Problem A — In the passage below on memory efficiency and union types, what was widely assumed to be the reason for sharing memory between two fields?
Problem B — Write what comes next in the passage below on memory efficiency and untagged unions, starting after its final sentence.

Passage provided —
Back in the day, when memory wasn't as cheap as it is now, there was a strong belief that forcing the user to "waste bits" on a proper sum type was a non-starter for a "real" language. It was widely assumed that the reason you were "sharing memory" between two fields was to conserve space, because you were clever enough to have recognized that they couldn't both be used at the same time. But doing so, it was generally assumed, meant that you were space constrained and so anything that took away your precious savings was bad.

I'm not saying this was "right" in any sense, but it wasn't just foolish old timers not recognizing that a "better" solution was possible. When you grew up having every single bit of memory threaded by hand (and costing macroscopic amounts of money), you think about memory efficiency differently.

cbsmith

Yeah, I remember using untagged unions because the code "knew" which type was the right one to use at the right time and you wanted to save space (and wanted your structures to fit well in registers --and later cache lines).

Given information —
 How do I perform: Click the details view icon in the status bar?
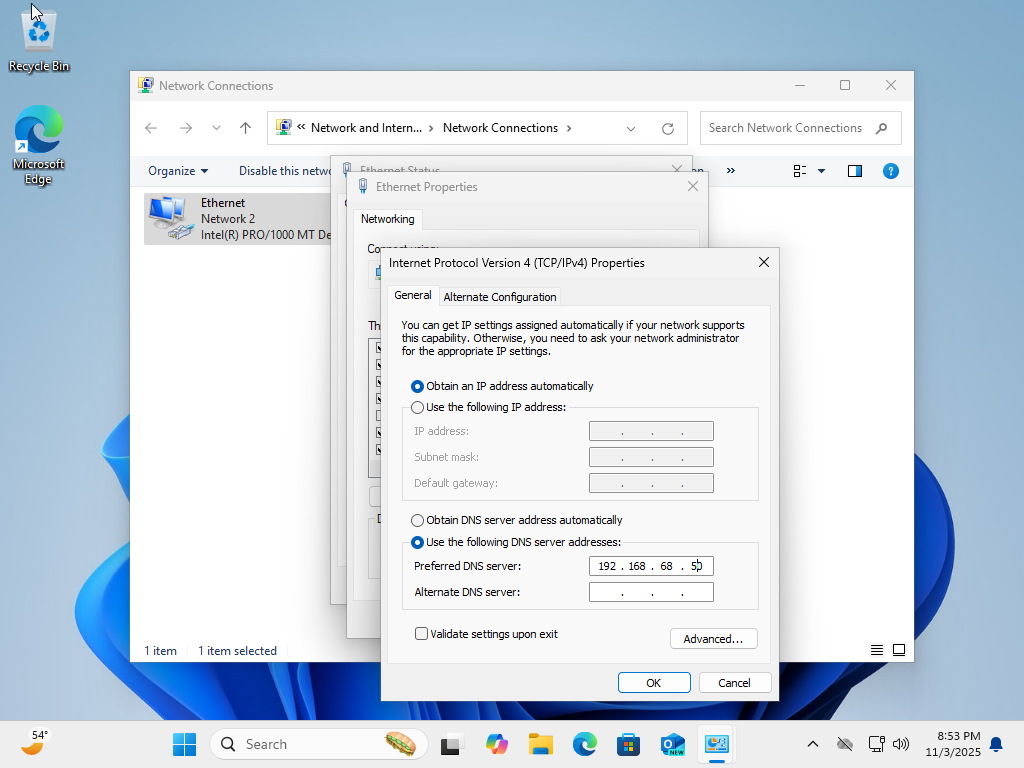coord(876,649)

Output A — To conserve space, since the two fields could not both be used at the same time.

Output B —
setr

I suppose that’s what cobol copybooks are; untagged unions, everywhere, all the time, all at once

jchw

Lack of sum types is probably one of the worst things about working in Go, and I think it is a much bigger problem than the lack of generics ever was. Sadly, though, I don't think you can really just bolt sum types onto an already complete programming language design.

andrewflnr

I wonder if a version of OCaml that had a better concurrency story 10-15 years ago could have taken Go's place.

Taniwha

Wirth was on the Algol68 committee - I'm sure he understood how those sorts of unions worked.

He also avoided a lot of the more advanced features of Algol68, he thought it too complex, when he designed Pascal

ivanjermakov

I'm surprised how many modern languages lack first-class sum type support, considering the amount of domain use cases for them.